You are viewing a plain text version of this content. The canonical link for it is here.
Posted to dev@flume.apache.org by "Wahrmann, Helmut" <he...@rsa.com> on 2018/02/12 09:16:52 UTC
Store password for config safely?
Hi,
Do we have a way of storing a password safely, i.e. not in clear text?
When e.g. an Elasticsearch cluster is protected by X-Pack Security, I need to specify a userid / password when connecting.
The userid / password could be specified in the config, but then the password would be available in readable form.
Do we have other sinks or sources, where we are dealing with passwords and were a suitable method exists?
best regards,
Helmut
Re: Store password for config safely?
Posted by Ferenc Szabo <sz...@apache.org>.
Hi Helmut,
here is the documentation part of the PR:
https://github.com/szaboferee/flume/blob/fa13593baa06c9d770a21fc970110e0c9abf2ef8/flume-ng-doc/sphinx/FlumeUserGuide.rst#configuration-filters
it is basically a variable substitution where the value comes from an
external source.
the PR contains 3 implementations to have a few to start with:
- Environment variable ( there was already another method to use env vars,
however, I figured it would be nice to have it in the new format to be
consistent)
- External Process where you can call a command that returns the value
- Hadoop credential store API where you can configure credential providers
documented here:
https://hadoop.apache.org/docs/stable/hadoop-project-dist/hadoop-common/CredentialProviderAPI.html#Provider_Types
feel free to review it and give feedback if You like.
Best regards,
Ferenc
On Wed, Feb 14, 2018 at 10:45 AM, Wahrmann, Helmut <he...@rsa.com>
wrote:
> That sounds good.

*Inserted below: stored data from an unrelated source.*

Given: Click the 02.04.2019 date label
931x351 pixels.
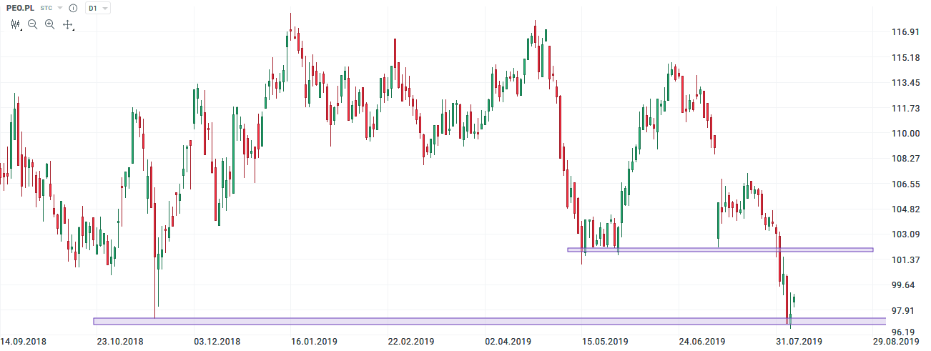Looking at the screenshot, I should [x=508, y=342].
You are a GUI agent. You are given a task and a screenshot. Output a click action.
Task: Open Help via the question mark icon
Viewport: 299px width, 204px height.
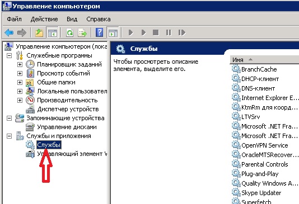(99, 32)

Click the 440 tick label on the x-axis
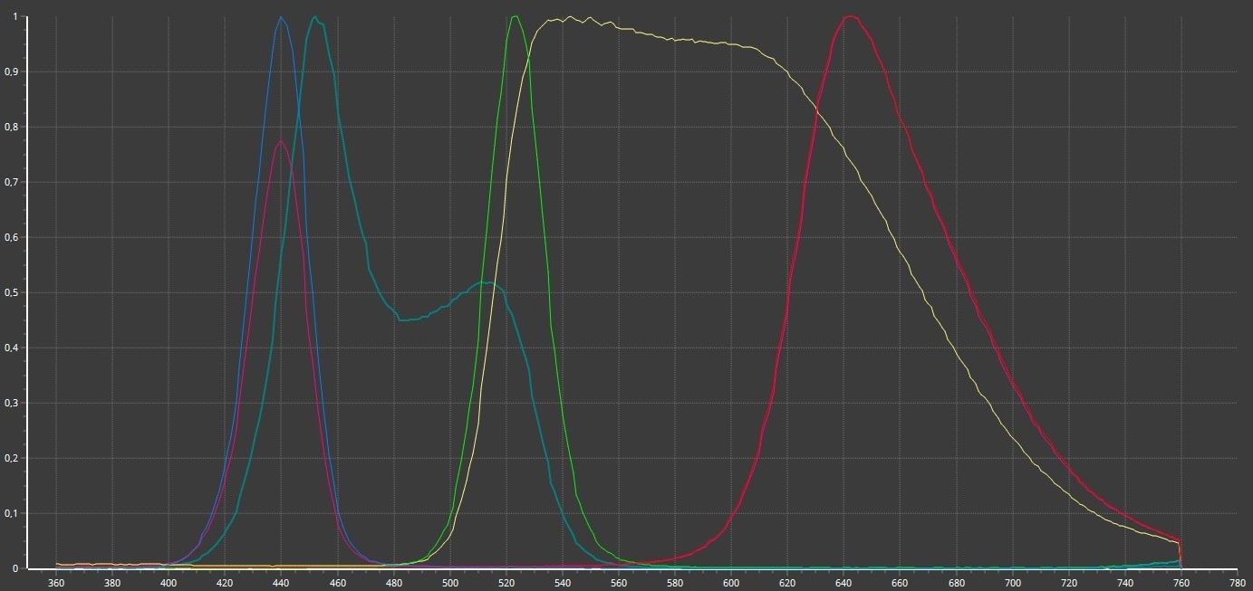(281, 583)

Need to have a closer look tough, how it can be used.
>
> Best regards,
> Helmut
>
> -----Original Message-----
> From: Mike Percy [mailto:mpercy@apache.org]
> Sent: Mittwoch, 14. Februar 2018 00:32
> To: dev@flume.apache.org
> Subject: Re: Store password for config safely?
>
> I think Ferenc has been looking at something related to this, or perhaps
> is trying to get an existing patch merged (FLUME-2442 <
> https://issues.apache.org/jira/browse/FLUME-2442>, PR 197 <
> https://github.com/apache/flume/pull/197>). I haven't been following that
> work closely so I don't know if it's exactly what you're looking for, but
> maybe he can chime in here.
>
> Mike
>
> On Mon, Feb 12, 2018 at 1:16 AM, Wahrmann, Helmut <helmut.wahrmann@rsa.com
> >
> wrote:
>
> > Hi,
> >
> > Do we have a way of storing a password safely, i.e. not in clear text?

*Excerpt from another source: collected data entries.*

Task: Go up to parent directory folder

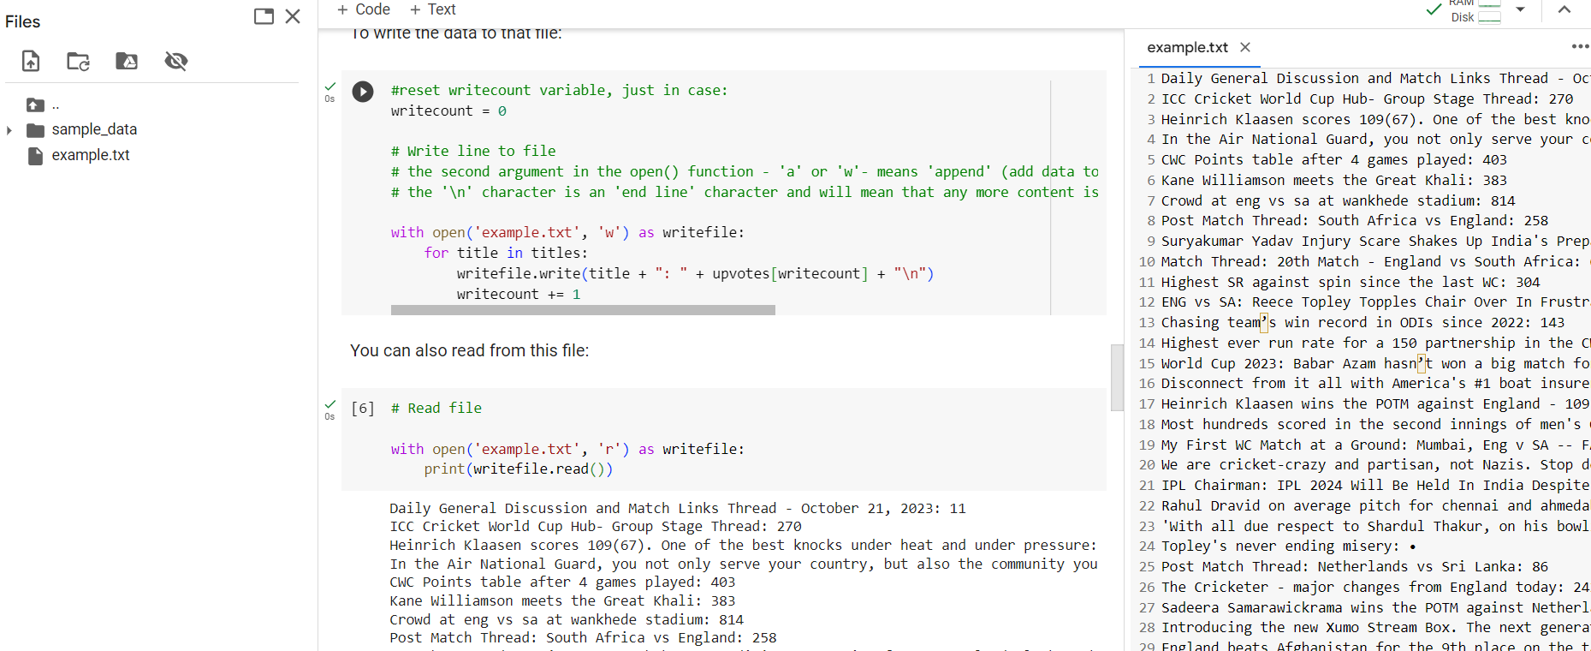Action: (35, 105)
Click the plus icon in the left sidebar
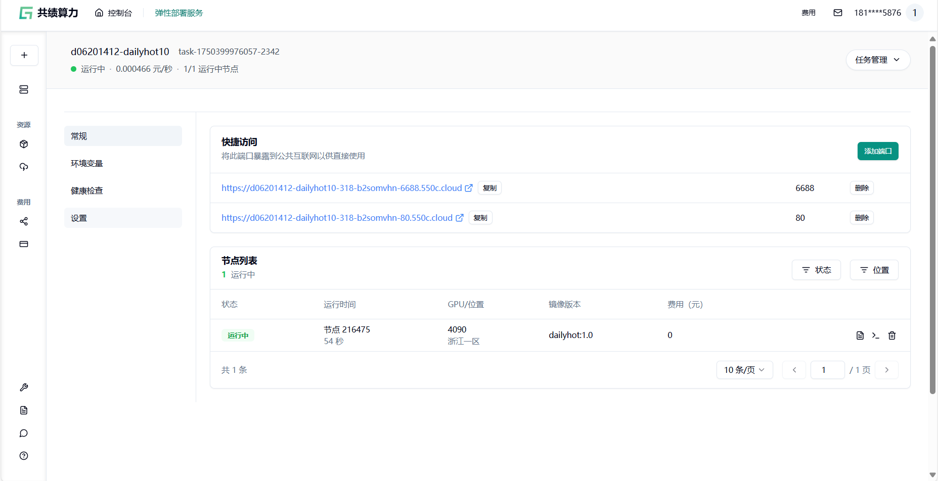This screenshot has width=938, height=481. tap(24, 55)
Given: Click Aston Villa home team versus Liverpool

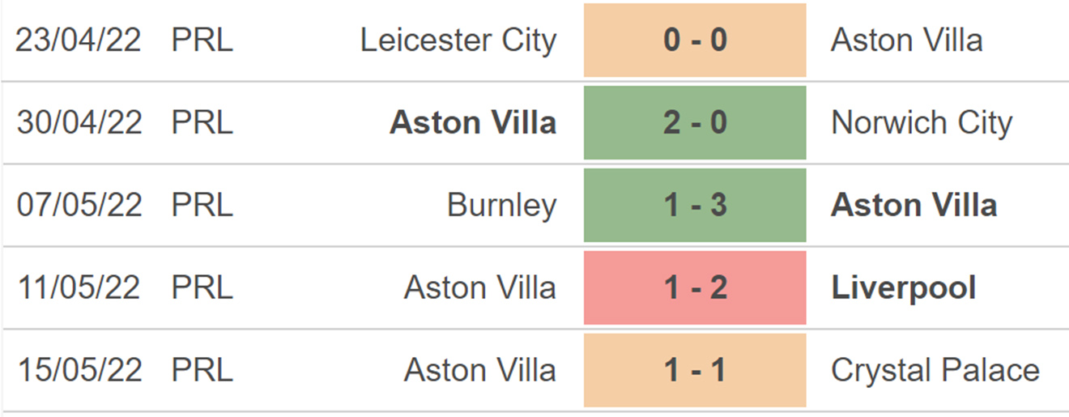Looking at the screenshot, I should click(480, 288).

> > When e.g. an Elasticsearch cluster is protected by X-Pack Security, I
> > need to specify a userid / password when connecting.
> > The userid / password could be specified in the config, but then the
> > password would be available in readable form.
> >
> > Do we have other sinks or sources, where we are dealing with passwords
> > and were a suitable method exists?
> >
> > best regards,
> >
> > Helmut
> >
>
RE: Store password for config safely?
Posted by "Wahrmann, Helmut" <he...@rsa.com>.
That sounds good. Need to have a closer look tough, how it can be used.
Best regards,
Helmut
-----Original Message-----
From: Mike Percy [mailto:mpercy@apache.org]
Sent: Mittwoch, 14. Februar 2018 00:32
To: dev@flume.apache.org
Subject: Re: Store password for config safely?
I think Ferenc has been looking at something related to this, or perhaps is trying to get an existing patch merged (FLUME-2442 <https://issues.apache.org/jira/browse/FLUME-2442>, PR 197 <https://github.com/apache/flume/pull/197>). I haven't been following that work closely so I don't know if it's exactly what you're looking for, but maybe he can chime in here.
Mike
On Mon, Feb 12, 2018 at 1:16 AM, Wahrmann, Helmut <he...@rsa.com>
wrote:
> Hi,
>
> Do we have a way of storing a password safely, i.e. not in clear text?
> When e.g. an Elasticsearch cluster is protected by X-Pack Security, I
> need to specify a userid / password when connecting.
> The userid / password could be specified in the config, but then the
> password would be available in readable form.
>
> Do we have other sinks or sources, where we are dealing with passwords
> and were a suitable method exists?
>
> best regards,
>
> Helmut
>
Re: Store password for config safely?
Posted by Mike Percy <mp...@apache.org>.
I think Ferenc has been looking at something related to this, or perhaps is
trying to get an existing patch merged (FLUME-2442
<https://issues.apache.org/jira/browse/FLUME-2442>, PR 197
<https://github.com/apache/flume/pull/197>). I haven't been following that
work closely so I don't know if it's exactly what you're looking for, but
maybe he can chime in here.
Mike
On Mon, Feb 12, 2018 at 1:16 AM, Wahrmann, Helmut <he...@rsa.com>
wrote:
> Hi,
>
> Do we have a way of storing a password safely, i.e. not in clear text?
> When e.g. an Elasticsearch cluster is protected by X-Pack Security, I need
> to specify a userid / password when connecting.
> The userid / password could be specified in the config, but then the
> password would be available in readable form.
>
> Do we have other sinks or sources, where we are dealing with passwords and
> were a suitable method exists?
>
> best regards,
>
> Helmut
>